## [What you need to do]
1. According to the privacy-preserving OLAP abstract, what is the major privacy concern in OLAP systems?
2. In the privacy-preserving OLAP abstract, update the stretch from "06-02-2013, 03:31 PM" through "mixed aggregate functions." by replacing "private information" with "confidential information".
3. Continue the privacy-preserving OLAP abstract from its last sentence.

** Start of Extract provided **

06-02-2013, 03:31 PM
Privacy-Preserving OLAP: An Information-Theoretic Approach
1Privacy-Preserving.pdf (Size: 1.22 MB / Downloads: 29)
Abstract
We address issues related to the protection of private information in Online Analytical Processing (OLAP) systems, where a
major privacy concern is the adversarial inference of private information from OLAP query answers. Most previous work on privacypreserving
OLAP focuses on a single aggregate function and/or addresses only exact disclosure, which eliminates from consideration
an important class of privacy breaches where partial information, but not exact values, of private data is disclosed (i.e., partial
disclosure). We address privacy protection against both exact and partial disclosure in OLAP systems with mixed aggregate functions.

** End of Extract provided **
** Start of Dataset extract **

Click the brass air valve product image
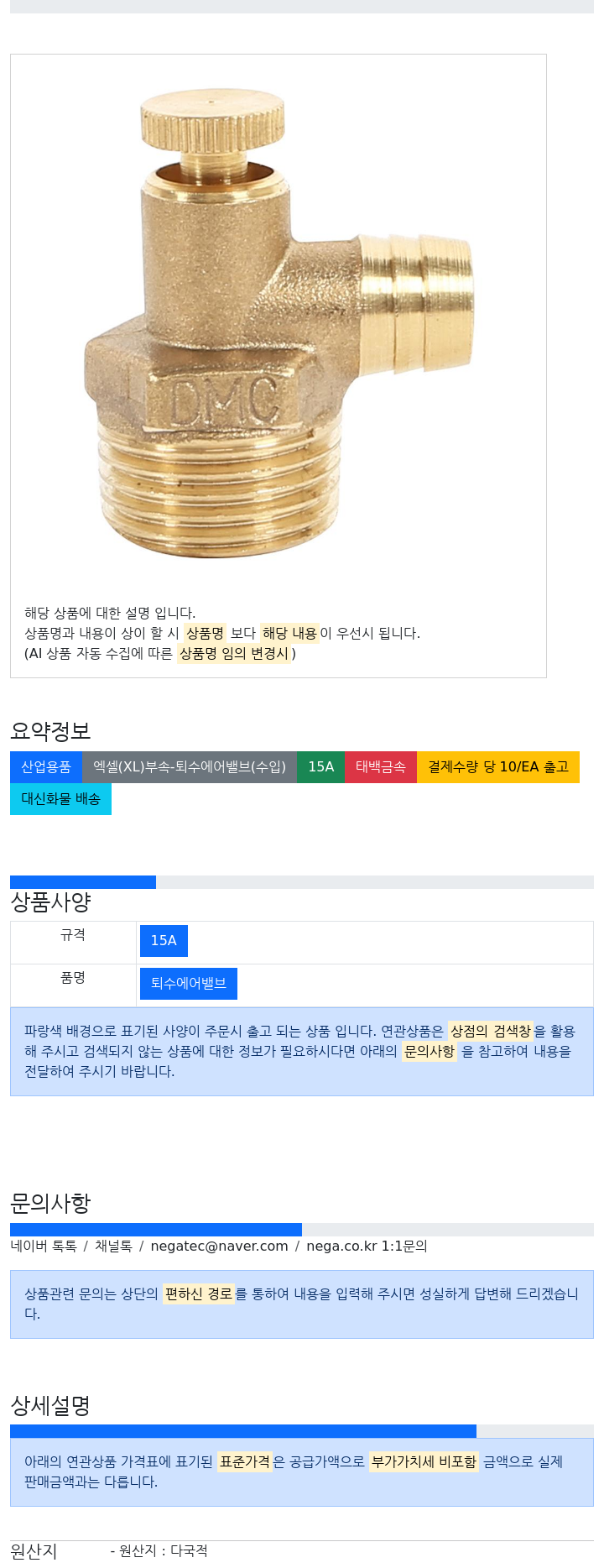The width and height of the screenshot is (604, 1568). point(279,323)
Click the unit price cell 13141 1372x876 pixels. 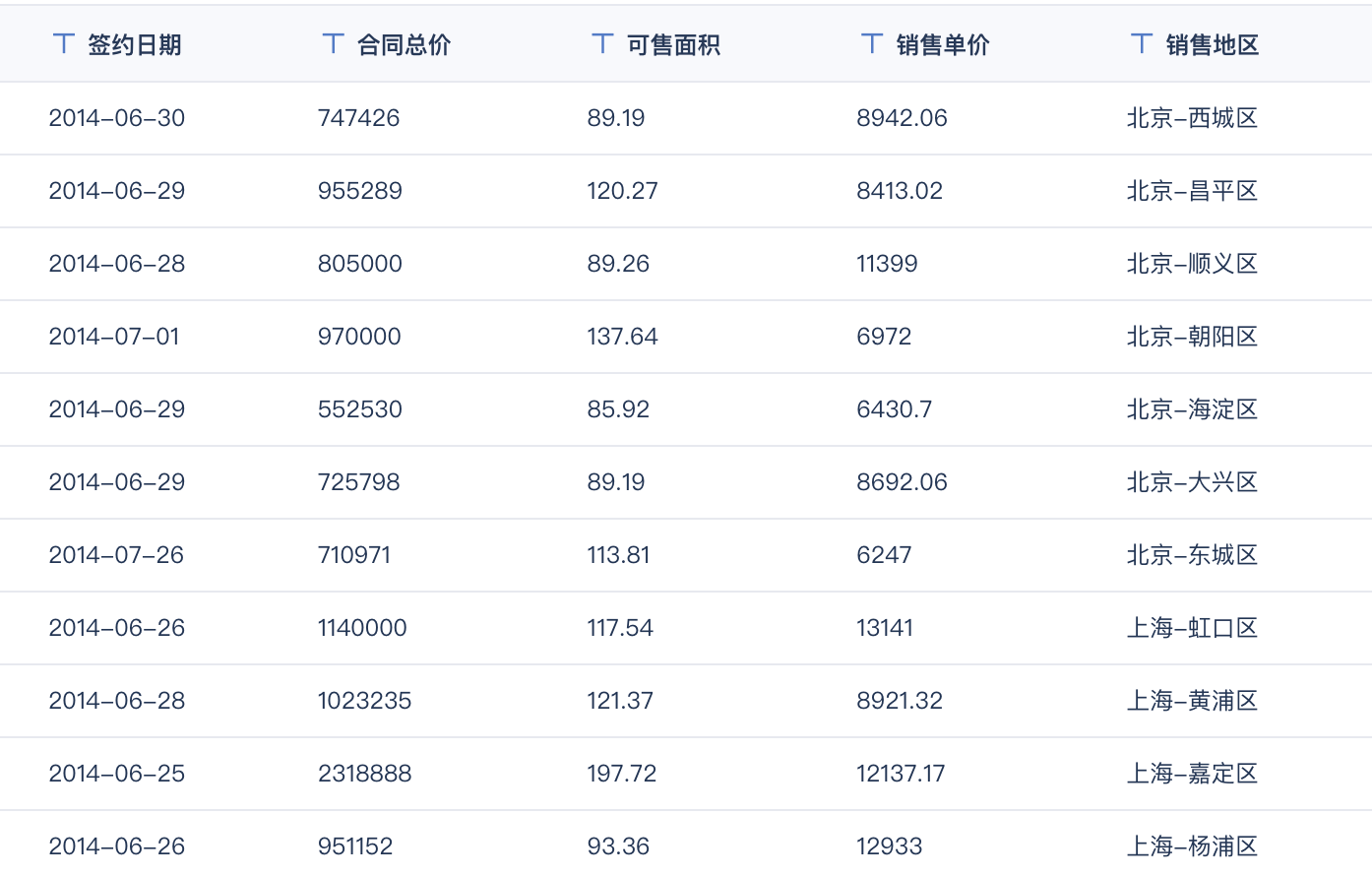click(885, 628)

** End of Dataset extract **

## [Answers to the tasks]
1. The adversarial inference of private information from OLAP query answers.

2.
06-02-2013, 03:31 PM
Privacy-Preserving OLAP: An Information-Theoretic Approach
1Privacy-Preserving.pdf (Size: 1.22 MB / Downloads: 29)
Abstract
We address issues related to the protection of confidential information in Online Analytical Processing (OLAP) systems, where a
major privacy concern is the adversarial inference of confidential information from OLAP query answers. Most previous work on privacypreserving
OLAP focuses on a single aggregate function and/or addresses only exact disclosure, which eliminates from consideration
an important class of privacy breaches where partial information, but not exact values, of private data is disclosed (i.e., partial
disclosure). We address privacy protection against both exact and partial disclosure in OLAP systems with mixed aggregate functions.

3.
In particular, we propose an information-theoretic inference control approach that supports a combination of common aggregate
functions (e.g., COUNT, SUM, MIN, MAX, and MEDIAN) and guarantees the level of privacy disclosure not to exceed thresholds
predetermined by the data owners. We demonstrate that our approach is efficient and can be implemented in existing OLAP systems
with little modification. It also satisfies the simulatable auditing model and leaks no private information through query rejections.
Through performance analysis, we show that compared with previous approaches, our approach provides more effective privacy
protection while maintaining a higher level of query-answer availability.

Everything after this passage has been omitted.